INVESTMENT SPECIAL: Folding money

When politicians devalue the currency, hard assets are the answer

issue 19 March 2011

Forget Bernie Madoff. The biggest Ponzi scheme in history is unfolding before your very eyes. If you have money in the bank, you will be a victim.

The rot set in on 15 August 1971. That was the date on which the Nixon administration, reeling from the costs of the Vietnam war, unilaterally took the dollar ‘off gold’, ending fixed convertibility between the US currency and the precious metal. From that day to this, the currencies of the world have been backed by nothing more substantial than politicians’ promises.

It was not always thus.
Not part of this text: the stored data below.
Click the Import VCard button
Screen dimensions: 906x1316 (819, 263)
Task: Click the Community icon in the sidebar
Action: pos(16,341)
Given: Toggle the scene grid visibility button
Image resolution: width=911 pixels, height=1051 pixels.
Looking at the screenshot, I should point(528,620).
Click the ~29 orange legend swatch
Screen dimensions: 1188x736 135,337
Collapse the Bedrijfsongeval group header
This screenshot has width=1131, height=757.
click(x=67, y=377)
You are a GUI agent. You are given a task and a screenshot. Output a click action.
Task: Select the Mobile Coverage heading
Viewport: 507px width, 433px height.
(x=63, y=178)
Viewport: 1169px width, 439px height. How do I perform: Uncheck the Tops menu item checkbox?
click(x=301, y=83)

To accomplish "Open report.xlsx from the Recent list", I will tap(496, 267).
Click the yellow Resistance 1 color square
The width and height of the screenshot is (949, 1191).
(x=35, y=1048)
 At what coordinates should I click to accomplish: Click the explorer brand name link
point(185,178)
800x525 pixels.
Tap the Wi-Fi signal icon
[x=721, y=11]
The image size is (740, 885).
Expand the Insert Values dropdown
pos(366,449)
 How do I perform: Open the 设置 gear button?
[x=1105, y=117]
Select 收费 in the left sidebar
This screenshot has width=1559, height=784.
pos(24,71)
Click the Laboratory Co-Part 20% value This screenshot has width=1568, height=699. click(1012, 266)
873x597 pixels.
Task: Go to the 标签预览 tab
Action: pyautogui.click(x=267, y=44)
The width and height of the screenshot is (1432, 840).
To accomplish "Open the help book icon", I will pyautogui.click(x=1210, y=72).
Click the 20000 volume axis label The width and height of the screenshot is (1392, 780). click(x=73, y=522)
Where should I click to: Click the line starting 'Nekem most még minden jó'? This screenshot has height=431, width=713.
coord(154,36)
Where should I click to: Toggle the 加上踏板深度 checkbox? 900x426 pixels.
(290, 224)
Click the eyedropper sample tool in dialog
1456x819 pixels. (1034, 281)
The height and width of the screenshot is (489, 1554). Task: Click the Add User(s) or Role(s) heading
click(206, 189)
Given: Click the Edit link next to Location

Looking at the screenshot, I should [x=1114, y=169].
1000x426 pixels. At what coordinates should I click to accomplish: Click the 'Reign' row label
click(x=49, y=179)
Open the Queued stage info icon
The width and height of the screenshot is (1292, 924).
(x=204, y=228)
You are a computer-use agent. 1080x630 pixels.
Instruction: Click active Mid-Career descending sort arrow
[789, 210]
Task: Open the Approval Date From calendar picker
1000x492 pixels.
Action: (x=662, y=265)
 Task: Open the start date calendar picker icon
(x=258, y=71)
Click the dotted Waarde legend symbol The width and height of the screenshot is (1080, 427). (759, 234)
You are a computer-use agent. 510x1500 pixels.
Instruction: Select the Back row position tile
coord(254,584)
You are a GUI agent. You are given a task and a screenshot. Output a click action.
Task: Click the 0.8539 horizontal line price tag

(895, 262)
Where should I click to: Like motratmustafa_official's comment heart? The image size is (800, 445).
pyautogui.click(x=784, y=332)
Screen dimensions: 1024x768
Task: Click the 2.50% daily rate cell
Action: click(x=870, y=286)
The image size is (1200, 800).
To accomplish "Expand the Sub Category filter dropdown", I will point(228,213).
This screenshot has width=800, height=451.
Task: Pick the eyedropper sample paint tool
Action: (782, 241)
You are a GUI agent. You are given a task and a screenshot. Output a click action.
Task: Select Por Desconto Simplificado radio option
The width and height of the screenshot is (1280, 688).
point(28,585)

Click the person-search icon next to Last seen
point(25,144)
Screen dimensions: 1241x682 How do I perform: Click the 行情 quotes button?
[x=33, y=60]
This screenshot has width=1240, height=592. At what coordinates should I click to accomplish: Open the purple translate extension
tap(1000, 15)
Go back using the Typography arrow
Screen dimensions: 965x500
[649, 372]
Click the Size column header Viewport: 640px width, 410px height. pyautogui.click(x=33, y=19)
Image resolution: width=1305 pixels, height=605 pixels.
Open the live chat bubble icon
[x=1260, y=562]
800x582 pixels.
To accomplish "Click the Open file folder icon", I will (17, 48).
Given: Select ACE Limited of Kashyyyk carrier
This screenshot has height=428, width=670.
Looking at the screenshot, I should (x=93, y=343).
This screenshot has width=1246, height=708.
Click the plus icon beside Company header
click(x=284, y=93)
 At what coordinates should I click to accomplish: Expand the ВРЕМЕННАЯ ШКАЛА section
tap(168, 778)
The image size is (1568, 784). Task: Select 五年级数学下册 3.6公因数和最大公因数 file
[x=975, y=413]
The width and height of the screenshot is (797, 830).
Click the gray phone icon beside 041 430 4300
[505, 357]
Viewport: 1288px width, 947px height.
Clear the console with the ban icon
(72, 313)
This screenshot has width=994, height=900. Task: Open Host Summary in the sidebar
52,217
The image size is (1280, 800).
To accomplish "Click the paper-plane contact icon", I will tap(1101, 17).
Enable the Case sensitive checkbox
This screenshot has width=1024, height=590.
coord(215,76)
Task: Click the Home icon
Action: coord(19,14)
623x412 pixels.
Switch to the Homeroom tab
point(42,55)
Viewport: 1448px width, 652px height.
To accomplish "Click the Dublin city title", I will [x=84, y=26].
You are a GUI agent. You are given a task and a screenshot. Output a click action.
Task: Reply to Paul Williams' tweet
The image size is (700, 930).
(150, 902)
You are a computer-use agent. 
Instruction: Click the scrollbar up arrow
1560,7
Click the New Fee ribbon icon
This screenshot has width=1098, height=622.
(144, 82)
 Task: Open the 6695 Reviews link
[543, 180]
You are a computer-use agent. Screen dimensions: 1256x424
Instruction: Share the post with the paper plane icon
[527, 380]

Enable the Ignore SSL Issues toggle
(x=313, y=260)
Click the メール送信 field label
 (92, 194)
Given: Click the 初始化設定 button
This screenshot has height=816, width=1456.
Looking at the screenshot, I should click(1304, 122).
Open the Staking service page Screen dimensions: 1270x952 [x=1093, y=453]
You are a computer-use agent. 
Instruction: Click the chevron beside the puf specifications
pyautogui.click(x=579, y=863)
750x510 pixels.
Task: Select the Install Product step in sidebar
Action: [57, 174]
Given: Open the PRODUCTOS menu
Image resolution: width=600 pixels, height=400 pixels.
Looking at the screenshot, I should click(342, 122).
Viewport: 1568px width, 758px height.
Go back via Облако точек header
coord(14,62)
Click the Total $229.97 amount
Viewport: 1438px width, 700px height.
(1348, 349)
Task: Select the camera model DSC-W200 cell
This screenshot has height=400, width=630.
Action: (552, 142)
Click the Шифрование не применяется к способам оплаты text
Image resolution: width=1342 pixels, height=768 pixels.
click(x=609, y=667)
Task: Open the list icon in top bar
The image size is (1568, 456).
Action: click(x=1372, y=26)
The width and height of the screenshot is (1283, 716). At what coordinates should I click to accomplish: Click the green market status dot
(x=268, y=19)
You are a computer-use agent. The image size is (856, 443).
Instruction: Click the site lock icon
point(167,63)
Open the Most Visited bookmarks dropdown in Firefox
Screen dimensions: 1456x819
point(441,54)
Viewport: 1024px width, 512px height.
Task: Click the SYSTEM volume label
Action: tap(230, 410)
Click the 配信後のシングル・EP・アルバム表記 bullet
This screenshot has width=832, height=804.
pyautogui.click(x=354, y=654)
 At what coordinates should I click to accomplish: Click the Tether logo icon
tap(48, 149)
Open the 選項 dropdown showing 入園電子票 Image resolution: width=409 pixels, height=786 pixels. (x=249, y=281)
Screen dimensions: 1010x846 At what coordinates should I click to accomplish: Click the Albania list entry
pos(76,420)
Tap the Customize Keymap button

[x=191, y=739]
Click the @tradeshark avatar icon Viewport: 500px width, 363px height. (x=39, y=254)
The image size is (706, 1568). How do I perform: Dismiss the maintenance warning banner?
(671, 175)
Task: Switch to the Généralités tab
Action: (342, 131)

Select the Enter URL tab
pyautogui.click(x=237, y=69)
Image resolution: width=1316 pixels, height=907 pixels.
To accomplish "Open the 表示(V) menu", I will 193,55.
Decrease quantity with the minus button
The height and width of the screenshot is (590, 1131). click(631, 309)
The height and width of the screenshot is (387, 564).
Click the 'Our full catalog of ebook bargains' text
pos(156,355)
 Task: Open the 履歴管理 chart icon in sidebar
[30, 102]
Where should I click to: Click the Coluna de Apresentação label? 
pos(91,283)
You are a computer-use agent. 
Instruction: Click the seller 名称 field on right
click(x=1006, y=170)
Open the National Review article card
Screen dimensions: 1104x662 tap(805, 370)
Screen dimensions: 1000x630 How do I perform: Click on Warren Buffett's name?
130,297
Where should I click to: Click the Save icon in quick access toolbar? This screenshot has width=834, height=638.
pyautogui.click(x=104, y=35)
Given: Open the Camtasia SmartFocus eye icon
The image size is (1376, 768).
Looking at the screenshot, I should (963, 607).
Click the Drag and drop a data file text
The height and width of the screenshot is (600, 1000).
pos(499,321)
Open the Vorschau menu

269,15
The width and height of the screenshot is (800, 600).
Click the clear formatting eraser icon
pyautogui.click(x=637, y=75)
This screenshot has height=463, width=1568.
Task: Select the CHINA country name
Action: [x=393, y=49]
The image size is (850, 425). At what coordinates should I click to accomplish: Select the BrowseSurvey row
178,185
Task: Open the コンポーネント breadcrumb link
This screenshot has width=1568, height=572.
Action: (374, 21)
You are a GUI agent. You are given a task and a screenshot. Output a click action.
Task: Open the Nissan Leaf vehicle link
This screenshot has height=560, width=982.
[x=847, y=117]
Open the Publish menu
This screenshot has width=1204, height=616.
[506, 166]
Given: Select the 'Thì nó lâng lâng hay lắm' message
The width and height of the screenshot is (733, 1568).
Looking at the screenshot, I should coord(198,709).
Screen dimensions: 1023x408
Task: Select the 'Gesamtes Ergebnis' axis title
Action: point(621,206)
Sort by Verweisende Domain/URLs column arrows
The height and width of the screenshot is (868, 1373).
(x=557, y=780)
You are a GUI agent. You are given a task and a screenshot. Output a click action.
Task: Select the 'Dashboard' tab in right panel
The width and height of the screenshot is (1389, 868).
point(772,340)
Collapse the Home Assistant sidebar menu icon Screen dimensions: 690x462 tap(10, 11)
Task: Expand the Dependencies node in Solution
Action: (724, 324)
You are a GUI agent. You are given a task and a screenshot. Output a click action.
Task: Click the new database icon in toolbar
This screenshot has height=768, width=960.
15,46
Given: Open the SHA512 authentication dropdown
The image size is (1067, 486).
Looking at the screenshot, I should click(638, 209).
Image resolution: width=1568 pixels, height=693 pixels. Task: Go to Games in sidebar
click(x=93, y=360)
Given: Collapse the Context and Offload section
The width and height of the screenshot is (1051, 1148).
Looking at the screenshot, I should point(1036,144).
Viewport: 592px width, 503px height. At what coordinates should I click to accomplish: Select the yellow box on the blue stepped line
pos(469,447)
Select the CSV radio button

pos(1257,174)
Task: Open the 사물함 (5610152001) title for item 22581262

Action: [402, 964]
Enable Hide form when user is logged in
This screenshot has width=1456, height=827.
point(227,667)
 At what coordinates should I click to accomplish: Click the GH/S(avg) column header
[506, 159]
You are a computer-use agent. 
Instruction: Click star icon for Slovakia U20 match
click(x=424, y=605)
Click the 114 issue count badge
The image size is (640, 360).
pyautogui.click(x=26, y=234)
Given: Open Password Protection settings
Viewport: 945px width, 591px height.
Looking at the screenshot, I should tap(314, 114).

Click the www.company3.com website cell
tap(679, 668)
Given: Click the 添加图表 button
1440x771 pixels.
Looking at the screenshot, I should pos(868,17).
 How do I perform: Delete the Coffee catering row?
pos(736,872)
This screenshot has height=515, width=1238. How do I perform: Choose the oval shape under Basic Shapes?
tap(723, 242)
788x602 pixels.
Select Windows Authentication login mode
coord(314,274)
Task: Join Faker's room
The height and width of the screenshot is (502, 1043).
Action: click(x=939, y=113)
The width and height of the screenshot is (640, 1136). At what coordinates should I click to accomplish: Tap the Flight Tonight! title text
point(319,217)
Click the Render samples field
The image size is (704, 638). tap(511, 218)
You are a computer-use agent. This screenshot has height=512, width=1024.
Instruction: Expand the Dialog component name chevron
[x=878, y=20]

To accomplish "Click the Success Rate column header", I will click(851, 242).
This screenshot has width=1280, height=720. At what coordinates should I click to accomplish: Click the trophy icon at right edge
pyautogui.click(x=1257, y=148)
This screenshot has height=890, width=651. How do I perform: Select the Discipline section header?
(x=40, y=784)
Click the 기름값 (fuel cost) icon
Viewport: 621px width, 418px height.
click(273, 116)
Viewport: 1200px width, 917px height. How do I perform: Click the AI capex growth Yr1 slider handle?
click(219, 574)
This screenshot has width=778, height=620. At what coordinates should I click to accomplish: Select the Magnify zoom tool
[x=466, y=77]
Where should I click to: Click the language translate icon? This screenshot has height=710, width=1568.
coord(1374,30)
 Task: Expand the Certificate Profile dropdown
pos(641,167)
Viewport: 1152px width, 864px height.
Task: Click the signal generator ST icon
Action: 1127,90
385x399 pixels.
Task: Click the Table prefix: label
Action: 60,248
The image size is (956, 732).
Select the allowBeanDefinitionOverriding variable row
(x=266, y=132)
Throughout history, man has used a variety of things as money, including cattle, shells, tobacco and cotton. But over time, precious metals won out over all their rivals on account of their scarcity, durability and beauty. Paper money itself is a comparatively recent phenomenon. We use it today as a matter of course and convenience. But unbacked paper (‘fiat’) money is a distinctly modern experiment, and one that looks set to end in tears.

As the second protagonist in today’s Ponzi scheme, enter the banks. The modern banking system operates on what is called a fractional reserve basis: only a fraction of a bank’s deposits are kept as liquid reserves. The rest are lent out, re-deposited, and re-lent elsewhere. This mechanism normally works tolerably well, though in the event of a systemic loss of confidence, it has the unfortunate side-effect of bank runs, as the example of Northern Rock testifies.

There is one huge side-effect of fiat money and fractional reserve banking, however: inflation. Monetary purists point out that inflation is not just defined as a rise in the prices of goods and services; rather, it is the rise in the money supply that tends to ignite the rising prices.